Let me clarify: 1) person is saying - we don't need branching, just create commit and deliver it right to production.... 2) there is reason why branches has been created 3) there is a reason why people creating release, version, hot fixes .... if we don't need branching, maybe we don't need commits. Just write everything right into prod. we don't need VCS. results of todays systems designs caused by issues we were trying to address previously. Another words keep your mind open; but stay in reality.
Let me clarify, this is not theoretical, many of the best software companies in the world work this way. You have obviously attempted to make this sound absurd, and so have got nearly all of this wrong. In order to work in the way that I prefer and describe, you need high levels of automated testing, and continuous integration, and when you do that, you reduce bug counts and breakages significantly. This is how Amazon, Google, Facebook, Tesla, SpaceX, Microsoft (these days) and many, many more work. I led a team that built one of the world's highest performance exchanges and was in production for over a year before the first defect was noticed by a user, but I guess these aren't "reality" enough?

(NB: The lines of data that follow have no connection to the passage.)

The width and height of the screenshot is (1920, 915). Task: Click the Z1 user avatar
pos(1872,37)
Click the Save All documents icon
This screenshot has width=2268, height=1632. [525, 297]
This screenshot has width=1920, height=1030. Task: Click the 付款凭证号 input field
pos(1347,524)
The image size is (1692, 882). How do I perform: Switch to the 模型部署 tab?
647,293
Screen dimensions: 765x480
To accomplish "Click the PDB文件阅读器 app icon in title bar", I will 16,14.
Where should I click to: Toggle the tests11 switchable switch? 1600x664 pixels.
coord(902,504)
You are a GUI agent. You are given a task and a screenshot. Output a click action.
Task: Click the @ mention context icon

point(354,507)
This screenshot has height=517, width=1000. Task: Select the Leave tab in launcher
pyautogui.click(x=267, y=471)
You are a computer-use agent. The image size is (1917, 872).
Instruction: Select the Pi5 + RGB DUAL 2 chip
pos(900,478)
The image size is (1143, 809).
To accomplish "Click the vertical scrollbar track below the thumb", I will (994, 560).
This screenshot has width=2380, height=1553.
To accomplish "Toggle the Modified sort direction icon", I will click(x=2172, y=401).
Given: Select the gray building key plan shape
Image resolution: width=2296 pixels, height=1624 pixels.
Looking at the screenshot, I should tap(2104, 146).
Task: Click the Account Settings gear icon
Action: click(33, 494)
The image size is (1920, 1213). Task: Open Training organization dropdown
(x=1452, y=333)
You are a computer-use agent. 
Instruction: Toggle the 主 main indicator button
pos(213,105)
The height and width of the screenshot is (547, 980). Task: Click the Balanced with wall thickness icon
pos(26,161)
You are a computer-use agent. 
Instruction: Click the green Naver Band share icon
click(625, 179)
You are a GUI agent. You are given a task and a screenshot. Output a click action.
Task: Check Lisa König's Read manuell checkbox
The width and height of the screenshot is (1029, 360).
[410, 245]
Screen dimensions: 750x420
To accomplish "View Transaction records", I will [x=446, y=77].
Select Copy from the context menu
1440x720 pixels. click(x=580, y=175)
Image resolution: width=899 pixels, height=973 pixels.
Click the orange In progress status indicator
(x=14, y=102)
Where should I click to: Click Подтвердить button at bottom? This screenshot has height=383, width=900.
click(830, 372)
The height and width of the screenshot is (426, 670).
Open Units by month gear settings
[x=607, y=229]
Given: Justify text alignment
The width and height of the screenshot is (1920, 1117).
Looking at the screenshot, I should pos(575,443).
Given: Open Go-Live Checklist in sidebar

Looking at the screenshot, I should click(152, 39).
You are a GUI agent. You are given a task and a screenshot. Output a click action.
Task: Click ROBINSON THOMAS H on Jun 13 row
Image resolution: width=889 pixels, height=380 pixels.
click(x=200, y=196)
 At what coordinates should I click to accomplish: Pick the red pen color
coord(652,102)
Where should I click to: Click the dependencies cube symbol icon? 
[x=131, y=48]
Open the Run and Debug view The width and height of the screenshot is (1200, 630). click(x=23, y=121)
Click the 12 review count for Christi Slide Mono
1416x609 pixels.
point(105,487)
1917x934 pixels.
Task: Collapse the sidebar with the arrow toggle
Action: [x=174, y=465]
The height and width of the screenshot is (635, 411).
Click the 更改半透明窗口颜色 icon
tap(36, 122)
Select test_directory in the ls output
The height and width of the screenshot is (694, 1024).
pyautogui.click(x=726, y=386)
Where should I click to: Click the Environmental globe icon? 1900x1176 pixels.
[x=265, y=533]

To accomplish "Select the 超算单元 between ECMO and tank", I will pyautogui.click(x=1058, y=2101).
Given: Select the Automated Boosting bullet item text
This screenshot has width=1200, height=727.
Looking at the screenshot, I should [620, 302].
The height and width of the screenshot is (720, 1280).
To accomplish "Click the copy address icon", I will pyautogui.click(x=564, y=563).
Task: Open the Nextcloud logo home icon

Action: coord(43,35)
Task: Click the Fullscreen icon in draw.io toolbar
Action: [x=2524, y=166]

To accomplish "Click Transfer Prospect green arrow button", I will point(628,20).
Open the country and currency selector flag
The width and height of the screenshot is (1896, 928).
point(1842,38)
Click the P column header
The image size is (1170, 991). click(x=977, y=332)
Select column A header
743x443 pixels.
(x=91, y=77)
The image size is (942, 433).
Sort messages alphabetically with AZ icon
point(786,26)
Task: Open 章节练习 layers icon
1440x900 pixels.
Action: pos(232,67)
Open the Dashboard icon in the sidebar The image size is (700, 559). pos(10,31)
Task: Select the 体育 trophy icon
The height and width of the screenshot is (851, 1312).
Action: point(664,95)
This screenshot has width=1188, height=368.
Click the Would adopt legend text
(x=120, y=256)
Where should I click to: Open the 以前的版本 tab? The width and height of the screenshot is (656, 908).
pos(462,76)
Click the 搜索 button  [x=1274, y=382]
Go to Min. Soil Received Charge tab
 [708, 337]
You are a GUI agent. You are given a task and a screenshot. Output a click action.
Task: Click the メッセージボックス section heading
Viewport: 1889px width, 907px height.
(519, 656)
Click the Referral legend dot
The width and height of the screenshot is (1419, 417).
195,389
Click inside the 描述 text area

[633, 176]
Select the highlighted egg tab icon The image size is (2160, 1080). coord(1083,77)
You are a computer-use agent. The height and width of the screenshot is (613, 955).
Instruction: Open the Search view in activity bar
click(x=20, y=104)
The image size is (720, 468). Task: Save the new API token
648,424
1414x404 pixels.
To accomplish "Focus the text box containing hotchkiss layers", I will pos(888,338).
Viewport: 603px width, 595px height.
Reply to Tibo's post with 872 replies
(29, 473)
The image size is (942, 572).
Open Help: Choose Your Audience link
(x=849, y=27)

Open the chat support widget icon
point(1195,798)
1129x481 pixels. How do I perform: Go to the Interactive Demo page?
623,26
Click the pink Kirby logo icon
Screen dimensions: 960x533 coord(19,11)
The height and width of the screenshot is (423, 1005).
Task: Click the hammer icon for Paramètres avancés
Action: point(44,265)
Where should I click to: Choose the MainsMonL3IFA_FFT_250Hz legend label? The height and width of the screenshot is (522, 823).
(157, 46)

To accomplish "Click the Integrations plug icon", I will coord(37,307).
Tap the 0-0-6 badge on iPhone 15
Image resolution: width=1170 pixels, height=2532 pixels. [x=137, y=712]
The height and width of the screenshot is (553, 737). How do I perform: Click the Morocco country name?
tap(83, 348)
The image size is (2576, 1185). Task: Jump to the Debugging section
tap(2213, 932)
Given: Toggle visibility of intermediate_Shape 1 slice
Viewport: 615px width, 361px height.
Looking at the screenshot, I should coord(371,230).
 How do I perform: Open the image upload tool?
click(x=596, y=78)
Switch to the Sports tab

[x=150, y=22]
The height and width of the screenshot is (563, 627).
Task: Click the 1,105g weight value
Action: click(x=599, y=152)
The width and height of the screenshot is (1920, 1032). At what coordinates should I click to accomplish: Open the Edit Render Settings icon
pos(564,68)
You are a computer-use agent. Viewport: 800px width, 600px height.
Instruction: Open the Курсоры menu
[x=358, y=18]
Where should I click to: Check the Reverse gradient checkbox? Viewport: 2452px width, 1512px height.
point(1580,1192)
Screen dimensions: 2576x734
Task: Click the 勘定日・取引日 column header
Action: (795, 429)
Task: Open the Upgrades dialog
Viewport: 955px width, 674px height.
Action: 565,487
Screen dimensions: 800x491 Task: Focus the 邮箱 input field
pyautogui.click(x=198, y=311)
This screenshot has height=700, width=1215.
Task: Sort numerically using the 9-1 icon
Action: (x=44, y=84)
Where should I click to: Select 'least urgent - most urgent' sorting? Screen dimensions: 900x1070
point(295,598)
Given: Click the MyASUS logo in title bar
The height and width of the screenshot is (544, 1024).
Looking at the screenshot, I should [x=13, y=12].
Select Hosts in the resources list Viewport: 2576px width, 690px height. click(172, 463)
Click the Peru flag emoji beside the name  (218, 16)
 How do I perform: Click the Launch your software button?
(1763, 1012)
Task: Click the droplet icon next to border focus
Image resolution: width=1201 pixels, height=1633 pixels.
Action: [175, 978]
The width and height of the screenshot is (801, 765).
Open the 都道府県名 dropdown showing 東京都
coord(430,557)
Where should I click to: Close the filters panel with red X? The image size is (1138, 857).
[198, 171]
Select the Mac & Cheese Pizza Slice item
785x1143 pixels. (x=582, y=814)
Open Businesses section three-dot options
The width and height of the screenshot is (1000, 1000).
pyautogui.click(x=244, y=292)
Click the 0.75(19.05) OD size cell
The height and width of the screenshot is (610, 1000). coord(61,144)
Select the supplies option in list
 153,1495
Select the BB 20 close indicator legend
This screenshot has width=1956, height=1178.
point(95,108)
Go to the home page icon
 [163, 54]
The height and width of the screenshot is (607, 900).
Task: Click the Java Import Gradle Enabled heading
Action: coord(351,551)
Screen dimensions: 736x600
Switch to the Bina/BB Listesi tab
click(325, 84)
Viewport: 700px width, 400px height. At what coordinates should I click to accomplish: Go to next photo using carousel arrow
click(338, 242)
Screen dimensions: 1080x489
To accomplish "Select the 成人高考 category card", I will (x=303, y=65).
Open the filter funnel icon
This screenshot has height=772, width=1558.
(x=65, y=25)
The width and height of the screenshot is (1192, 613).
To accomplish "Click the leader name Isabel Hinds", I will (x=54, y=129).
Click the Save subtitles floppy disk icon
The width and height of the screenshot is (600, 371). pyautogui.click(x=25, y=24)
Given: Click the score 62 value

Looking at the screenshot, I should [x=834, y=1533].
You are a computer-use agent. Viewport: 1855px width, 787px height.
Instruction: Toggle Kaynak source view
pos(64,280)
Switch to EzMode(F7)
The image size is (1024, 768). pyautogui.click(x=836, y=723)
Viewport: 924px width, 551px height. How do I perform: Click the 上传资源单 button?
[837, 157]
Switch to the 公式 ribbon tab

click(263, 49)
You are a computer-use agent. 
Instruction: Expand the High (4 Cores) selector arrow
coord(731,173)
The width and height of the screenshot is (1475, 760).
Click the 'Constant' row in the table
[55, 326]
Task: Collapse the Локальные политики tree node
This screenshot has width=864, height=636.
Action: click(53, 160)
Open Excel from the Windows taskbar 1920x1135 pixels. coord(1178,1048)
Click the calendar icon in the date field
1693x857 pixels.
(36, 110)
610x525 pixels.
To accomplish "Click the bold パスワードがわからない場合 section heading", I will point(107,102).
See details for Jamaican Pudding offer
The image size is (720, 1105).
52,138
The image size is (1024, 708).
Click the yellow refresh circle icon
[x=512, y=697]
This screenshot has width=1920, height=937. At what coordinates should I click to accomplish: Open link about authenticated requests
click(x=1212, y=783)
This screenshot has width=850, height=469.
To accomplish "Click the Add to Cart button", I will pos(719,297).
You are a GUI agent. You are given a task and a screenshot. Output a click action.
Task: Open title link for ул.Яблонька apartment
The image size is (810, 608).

Why is there even such a thing as multiple "branching strategies" in Bitbucket? Why doesn't it enforce a single consistent way to use it for all projects? It should be obvious that if there's more than ONE WAY to use it, there's one or more ways to get it wrong. The whole point of source control is to ensure your project files don't get corrupted. Why risk corrupting your repo with multiple branching strategies?
@@andrealaforgia5066 why would B not be able to see A's changes. Every rebase they would see all of A's changes and have to deal with them. I do take your point that A wont be able to see B's changes until B make their pull request, but sometimes this is just life. I am not arguing to have long large feature branches, CI is still good, its just not always practical and frequent rebasing off master kinda makes it B's problem if his branch is to long or big rather than A's
@Oliver Thane No, B would not be able to see any of A's changes because A has not merged any changes into master yet. The point of continuous integration is in that "continuous". If you and I branch from master today and keep working for the next three days on our branches, rebasing frequently for the next three days would bring no benefits to any of us. Not sure why we should resign with "it's just life" when there is a better way of working, which is actually *much more* practical and solves the integration problem?
I wonder what our model is. We develop and test changes locally in a develop branch, and deploy that to a QA testing environment where it gets tested by a QA team. Once we fix all the defects the QA team finds, we create a "release candidate" branch that we deploy to a user acceptance testing (UAT) environment where it gets tested by key users. Development continues in the dev branch while UAT goes on. We fix defects that users find during UAT in the RC branch, and immediately merge those changes back into the dev branch. When UAT is over, we create a production branch and we deploy that to production where it gets used by all the users. If there is any break fix work in production, it gets fixed in the production branch, and merged back into the RC branch, and further back into dev. But we almost never do any break fix work in production. The problems in production have rarely been so bad that users can't wait until the next release for them them to get fixed.
TL:DR if you're not doing testing right then you'll end up fiddling about with branching strategies to try and make up for it. As Dave says, arguing about what branching strategy to use is essentially "sticking-plaster fixes for teams that don't do a good job of automated testing".